There was a time when I would grudgingly listen to the ongoing dribble from my cat loving friends about the cuteness and comedy of their feline family members. My overall take was that cat people were, well, boring. Don’t get me wrong, most of my best friends are cat people; but that’s beside the point. Cats, in my astute past opinion had little to offer humans.
For one thing, they are basically expressionless. If they are happy, they look the same as when they are sad. The only real give-away to their emotions is when they are angry. The ears go back, the spine hunches, the claws come out. Lovely. Just the thing with which a human wants to cuddle–NOT! Or when they are afraid, which appeared to me to be most of the time, they make a beeline for under the bed.
Going over to a new friend’s home, I am greeted with, “This is our dog, Sadie…she loves people and will lick you to death if you let her…NO SADIE! DOWN!…and this is…well, we have a cat, but she’s hiding.” I swear, I have had friends for years and never once saw or heard their cat. I have, however, had to observe, numerous times, the hind end of my human friend in their futile attempt to coax their cat out from under the bed to meet me. Some of my cat friends are almost unrecognizable to me unless I see them from behind.
With a dog, there is no question. When they are happy their face literally smiles. Their tail wags. They wiggle and desperately attempt to get near you. When they are sad, their face droops heartbreakingly. And they rarely get angry at you. They will defend you from unsavory strangers with growling and barking, then will humble themselves to your commands to stop. And, they’ll let you dress them up without a fight.
So, you are now asking yourself, what turned me into a dog/cat person?
A cat.
A 6-month-old abandoned cat that followed me around everywhere when I was in the midst of remodeling the house where said cat had been abandoned. If I sat down on a boulder, then got up to do something, the cat got on the boulder. If I sat on a log, the cat would get on the log once I left it. And if I was standing, the cat was next to me, staring me in the face. He didn’t have to have an expression. I could hear him saying, “I love you. Pick me up and take me home with you.” I dared not tell this to my wife and remodeling partner. We had 2 old dogs at home, both 13 years, and had never been near a cat in all that time. I assumed that, had she known my thoughts about the cat, she would stop work and drive me to the nearest psychiatrist’s office. That, or divorce court.
As it turned out, I decided to take the cat to our vet to get him shots, started on flea meds, and get him neutered. Then the plan was to put his photo on our business website. He never made the website. My wife fell in love with him, too. We were on the way to pick him up from the vet and take him to the Humane Society when we suddenly looked at each other and at the same time said, “S#!%.”

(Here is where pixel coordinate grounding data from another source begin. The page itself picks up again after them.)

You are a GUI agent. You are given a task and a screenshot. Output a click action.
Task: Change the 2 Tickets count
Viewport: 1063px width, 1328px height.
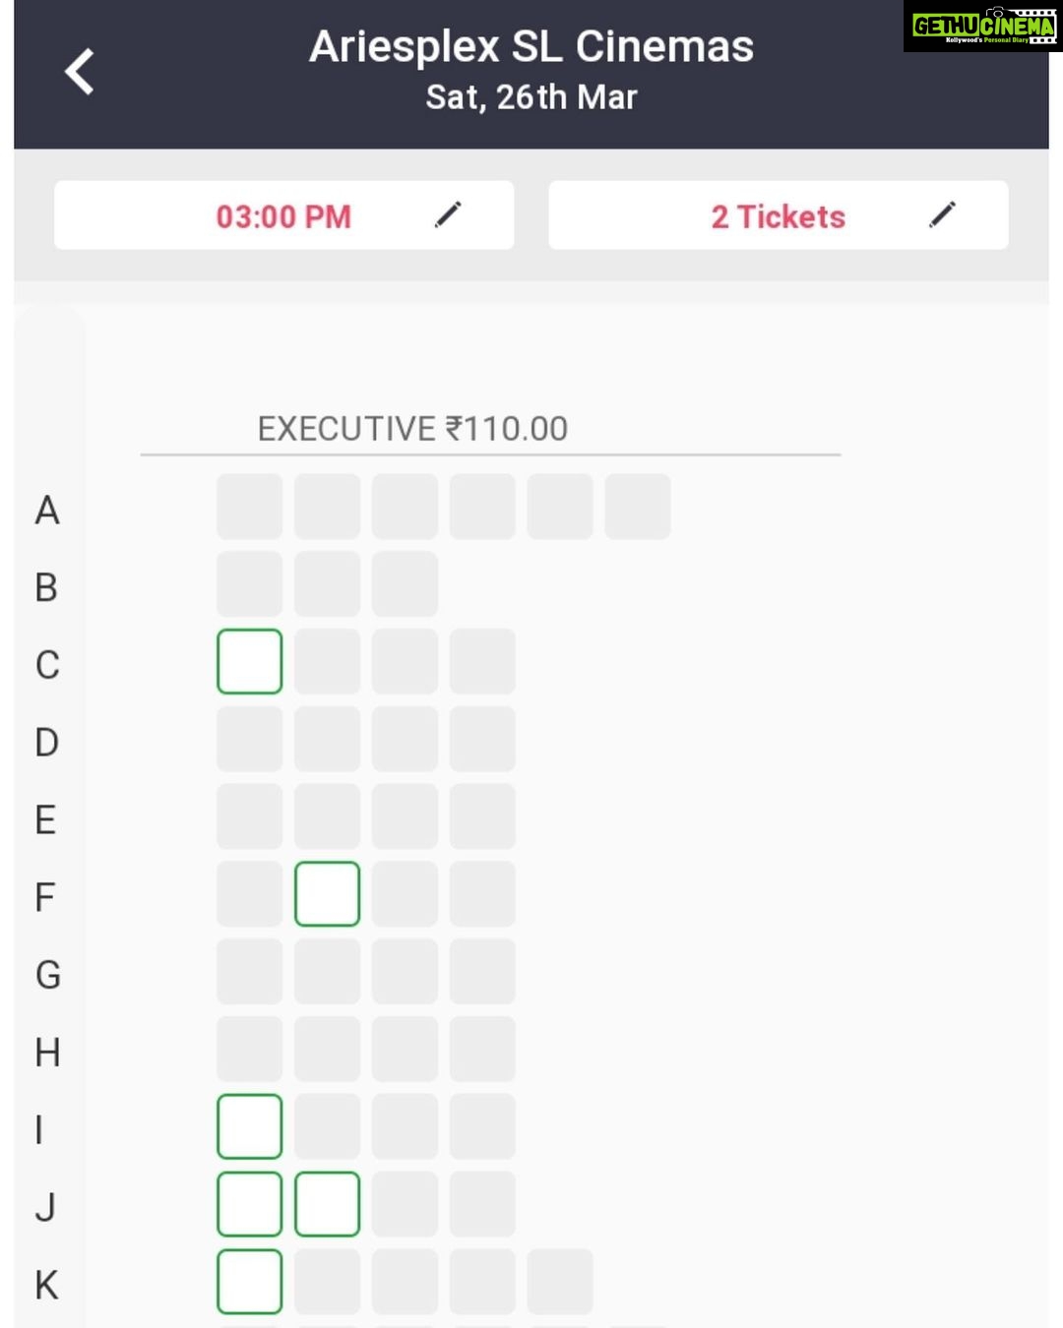click(x=778, y=215)
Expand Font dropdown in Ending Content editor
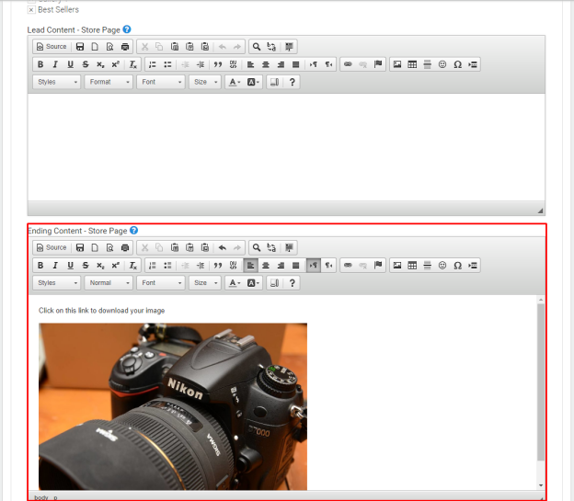574x501 pixels. 161,283

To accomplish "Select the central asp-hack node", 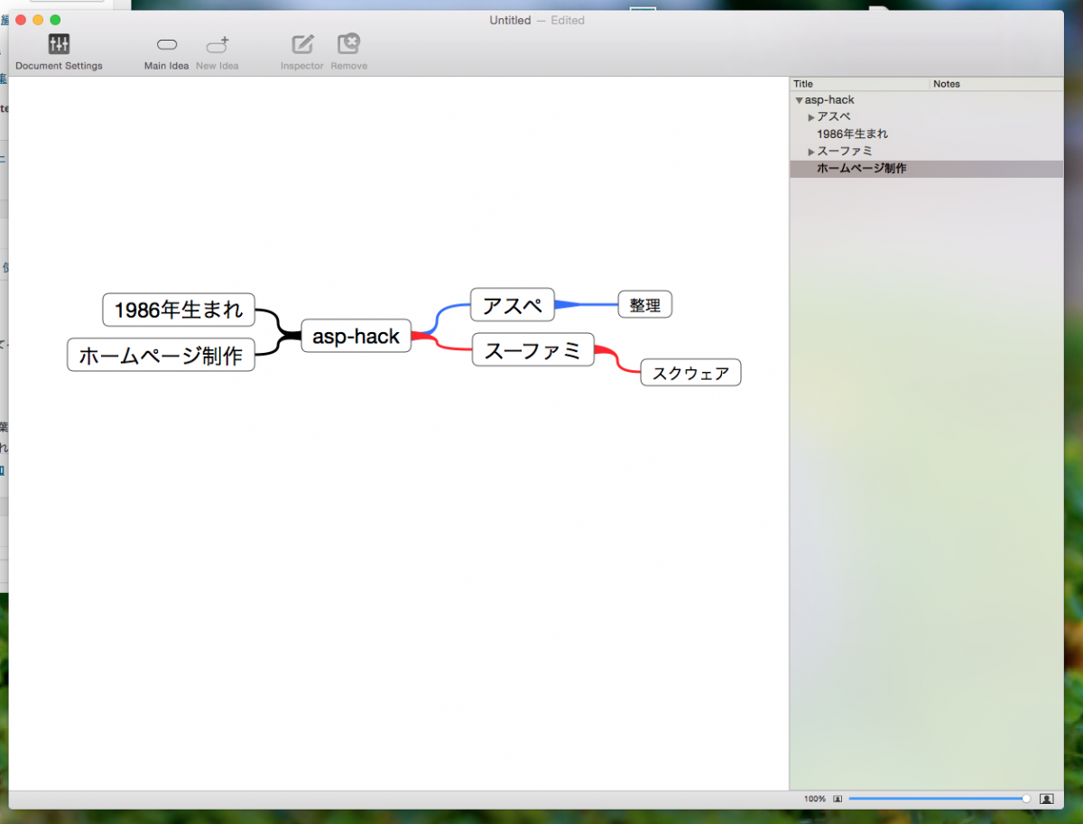I will [x=356, y=336].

Before we got to the vet’s, we were on our smart phones calling all of our cat people friends for help and advice on what we needed, and how to introduce him to the dogs. Our first stop, before the vet, was a local pet store, where we loaded up on top quality cat food, bedding, toys, and of course, a new cat carrier.
When the vet tech put him in my arms, I lovingly said to him, “It’s ok, boy, you are going to live with us now.” To this day, I can’t be certain, but it seemed to me I heard him reply, “Duh.”
Postscript: Casey and Berdell took him home to the dogs, who loved him and he them. When both dogs crossed the rainbow bridge, Casey and Berdell rescued another cat. From the adoption and union of these two cats, came MeowSpace®.